Iselle recogió las manos en el regazo. Levantó la barbilla, dedicó a Vrese una mirada absolutamente seria e impasible, y dijo en voz alta y clara:

– La Hija de la Primavera recibe ofrendas sinceras. No acepta sobornos. Honorable Vrese. Tu oro significa más que nada para ti. Puedes quedártelo.

Vrese retrocedió medio paso; con la boca abierta por la incredulidad, permaneció clavado en el sitio. El sobrecogido silencio se propagó en ondas hasta el final de la congregación, para regresar en forma de crecientes murmullos de ¿Qué? ¿Qué ha dicho? No lo he oído… ¿Cómo? El divino en jefe demudó el semblante. El servicial secretario levantó la cabeza con una expresión de pávido horror.

Un hombre bien vestido que aguardaba hacia la cabeza de la fila soltó una resonante risotada de regocijo; sus labios se retrajeron en una expresión que tenía poco que ver con el humor, y mucho con la apreciación de la justicia cósmica. Junto a Cazaril, lady Betriz saltó sobre la punta de los pies y siseó entre dientes. Un reguero de risas contenidas siguió a los susurros explicativos que se propagaban entre la multitud de vecinos como brotes en primavera.

El juez miró iracundo al divino en jefe y le tendió a él la mano bruscamente, sujetando la ofrenda embolsada. Las manos del divino se abrieron y cerraron a sus costados. Volvió la vista, implorante, hacia el trono que ocupaba el avatar de la diosa.

– Lady Iselle -susurró por la comisura de la boca, si bien no en voz lo bastante baja-, no podéis… no podemos… ¿os ha hablado la diosa a este respecto?

– Habla en mi corazón -respondió Iselle, en voz mucho menos baja-. ¿En el vuestro no? Además, le pedí que sellara su aprobación concediéndome la primera llama, y lo hizo. -Perfectamente compuesta, se inclinó sorteando al paralizado juez, sonrió radiante al ciudadano que aguardaba su turno, e invitó-: ¿Vos, sir?

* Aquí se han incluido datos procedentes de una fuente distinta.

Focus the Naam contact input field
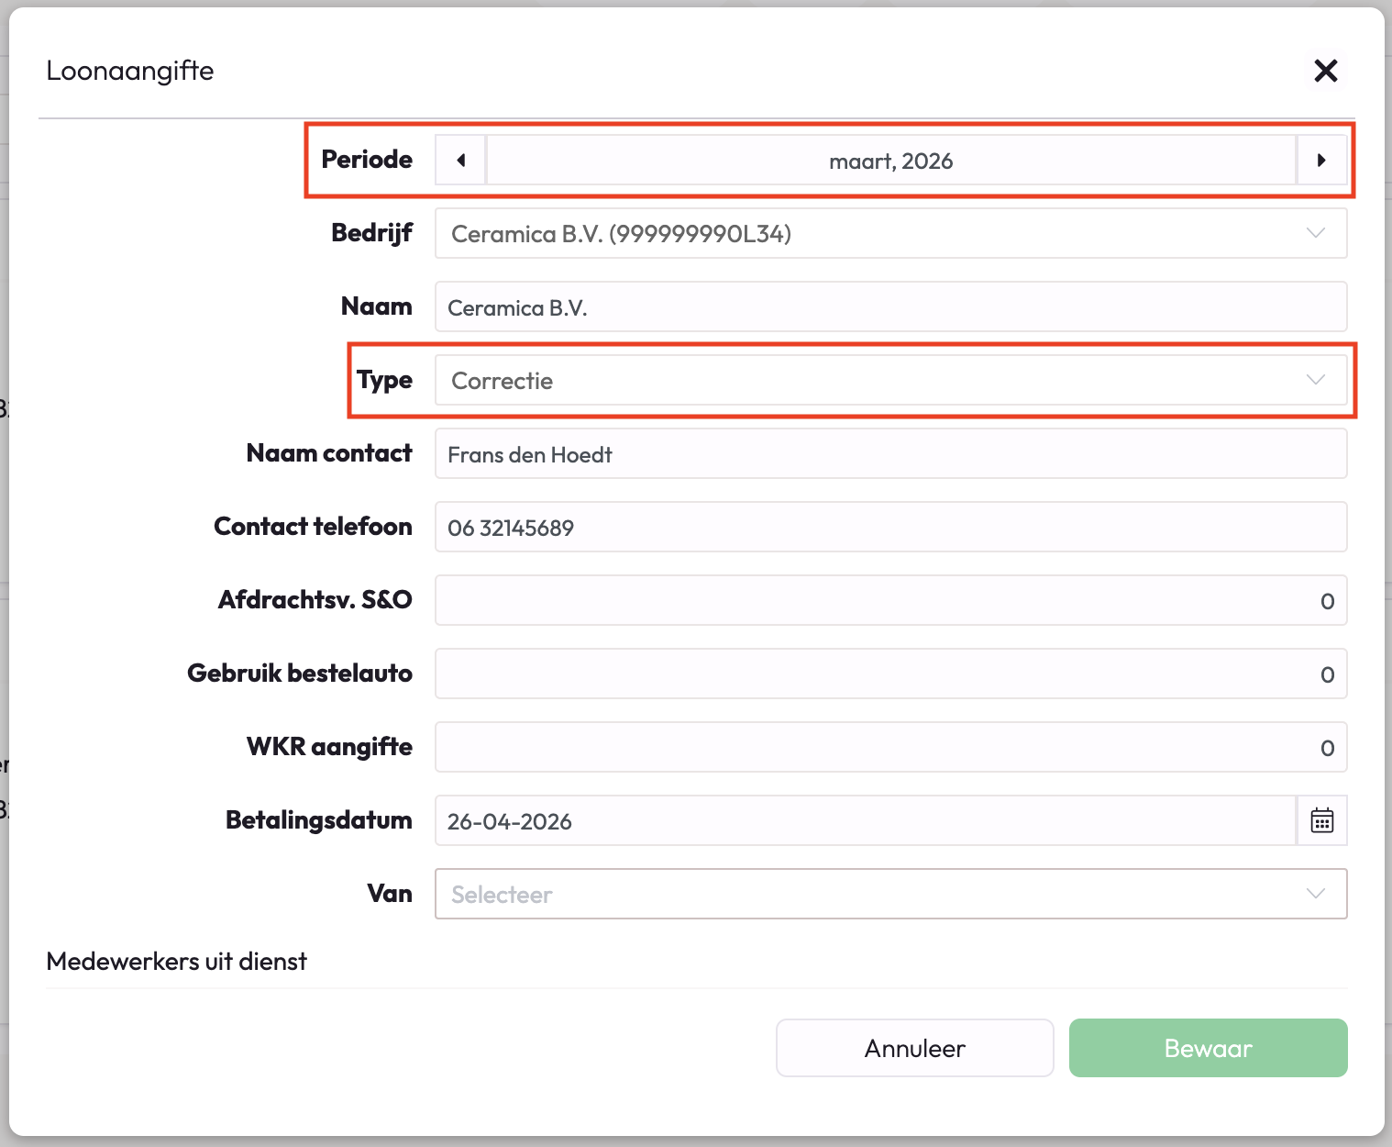 coord(889,454)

A la fuerza, el juez se hizo a un lado, sobre todo porque el siguiente suplicante, sonriendo maliciosamente, no dudó en avanzar y abrirse paso con el hombro.

Un acólito, impulsado a actuar por la furibunda mirada de su superior, se apresuró a invitar al juez a retirarse a otra parte y discutir este contratiempo. Su leve ademán de aproximación a la bolsa de la ofrenda fue cortado en seco por el gélido ceño fruncido que descargó sobre él la rósea; el muchacho se guardó la mano detrás de la espalda e hizo una reverencia para despedir al colérico juez. Al otro lado del patio, la provincara, sentada, se pellizcó el puente de la nariz con el índice y el pulgar, se pasó la mano por la boca y contempló exasperada a su nieta. Iselle se limitó a levantar la barbilla y proseguir intercambiando desapasionadamente bendiciones de la diosa por los obsequios del cuatrimestre que le entregaba una fila de ciudadanos que, de repente, se habían olvidado del tedio y la monotonía de la ceremonia.

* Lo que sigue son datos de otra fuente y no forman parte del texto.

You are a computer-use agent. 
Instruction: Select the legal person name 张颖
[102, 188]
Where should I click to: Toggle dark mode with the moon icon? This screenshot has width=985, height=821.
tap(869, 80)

Mientras ella repasaba las distintas casas de la ciudad, en la calle se recogían ofrendas en forma de pollos, huevos y becerros, cuyos portadores sólo entraban en los sagrados precintos para recoger su bendición y su fuego nuevo. Lady de Hueltar y Betriz fueron a reunirse con la provincara en su banco de honor, y Cazaril se sentó detrás con el castellano, que dedicó a su recatada hija un sospechoso ceño paternal. Gran parte del gentío se alejó; la rósea cumplió con su sagrado deber, risueña, hasta dar las gracias al último leñador, a un carbonero, a un mendigo -que cantó un himno a modo de ofrenda- con el mismo tono impertérrito con que había bendecido a los prohombres de Valenda.